Richard Williams, CIO of Innovatively Digital, speaking at the Bond Dickinson Fintech Forum, described an emerging partnership between Neos and Hiscox which allowed the insurer to monitor people's smart homes via connected smoke alarms, moisture sensors and cameras. Insurtech is leading to a re-evaluation of the insurance proposition, Williams highlighted that "the insurer proposition is to pay when there is a loss, but this [technology] can reduce loss and risk."
Risks of new technologies
With any new technology and journey into the unknown, there are risks.
With distributed ledger technology, it has been discussed that the very nature of blockchain, the immutability of transactions which bind together in an unbreakable chain, means that it would be impossible to edit an erroneous trade. Rather, you would have to make a new data entry which would also have to pass through the consensus protocol to make the required change.
It is this immutability which raises yet more questions, in particular the level of reliance that can be placed on the data. Could a court determine legal title to an asset just by the data available on the ledger, or would they require other evidence of title? Until we have greater legal certainty, it is these types of question which handicap the current uses for the technology.
Regulators have come to expect authorised firms to have in place all manner of contingency plans to deal with system failures and latent defects in software. It is no surprise to those that work in financial services that banks and insurers operate with outdated IT systems and infrastructure. It will be key for Fintech firms to develop and test with this in mind, especially where they expect their services to interface with those of the bank/insurer.
Some doubters have also questioned the speed at which money is being invested in, and used to acquire, Fintech firms, with many likening the pace of change to the dot-com bubble.
Will Brexit impact on the regulatory landscape for Fintech and Insurtech?
No self-respecting contributor could get to the closing remarks of an article without mentioning the second most commonly used 'B' term after blockchain - BREXIT.

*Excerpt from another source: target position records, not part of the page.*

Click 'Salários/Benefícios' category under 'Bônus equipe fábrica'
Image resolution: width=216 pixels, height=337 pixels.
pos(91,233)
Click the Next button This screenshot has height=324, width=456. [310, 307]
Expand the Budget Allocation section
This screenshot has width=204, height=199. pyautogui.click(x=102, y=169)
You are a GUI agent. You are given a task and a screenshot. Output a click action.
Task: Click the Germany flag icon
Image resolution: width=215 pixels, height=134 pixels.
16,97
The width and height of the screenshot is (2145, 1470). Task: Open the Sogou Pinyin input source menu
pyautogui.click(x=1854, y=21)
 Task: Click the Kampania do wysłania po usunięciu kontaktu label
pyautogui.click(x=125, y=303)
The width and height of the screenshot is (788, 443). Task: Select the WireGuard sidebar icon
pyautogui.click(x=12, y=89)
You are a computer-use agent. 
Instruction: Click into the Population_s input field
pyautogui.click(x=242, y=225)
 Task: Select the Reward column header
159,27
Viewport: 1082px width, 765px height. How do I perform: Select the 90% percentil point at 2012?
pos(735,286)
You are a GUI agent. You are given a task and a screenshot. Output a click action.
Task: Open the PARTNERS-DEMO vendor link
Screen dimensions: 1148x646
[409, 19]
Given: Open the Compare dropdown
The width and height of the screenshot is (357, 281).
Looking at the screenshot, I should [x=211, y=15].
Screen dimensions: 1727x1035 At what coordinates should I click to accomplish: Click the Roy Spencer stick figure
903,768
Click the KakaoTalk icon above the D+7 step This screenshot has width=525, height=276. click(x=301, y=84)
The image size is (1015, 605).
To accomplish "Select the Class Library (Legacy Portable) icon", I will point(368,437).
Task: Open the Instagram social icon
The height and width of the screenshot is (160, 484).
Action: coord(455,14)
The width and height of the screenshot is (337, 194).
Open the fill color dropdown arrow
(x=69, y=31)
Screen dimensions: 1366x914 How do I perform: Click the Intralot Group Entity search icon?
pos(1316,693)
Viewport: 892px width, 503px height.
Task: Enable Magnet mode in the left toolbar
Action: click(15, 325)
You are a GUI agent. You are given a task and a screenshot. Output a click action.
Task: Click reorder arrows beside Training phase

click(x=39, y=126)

The prevailing consensus from Government looks to be that the UK will be maintaining the current regulatory regime. However, a regulatory divergence could allow the UK's regulators to form an independent regulatory perspective from Europe, in turn allowing the creation of a new regime for Fintech and in particular distributed ledger technologies. But, the regulation of Europe's financial markets have been converging for decades and major regulatory divergence would likely inhibit the ability for Fintech firms to roll out products and services (such as those based on a global distributed ledger) across one of the World's most diverse and mature financial markets.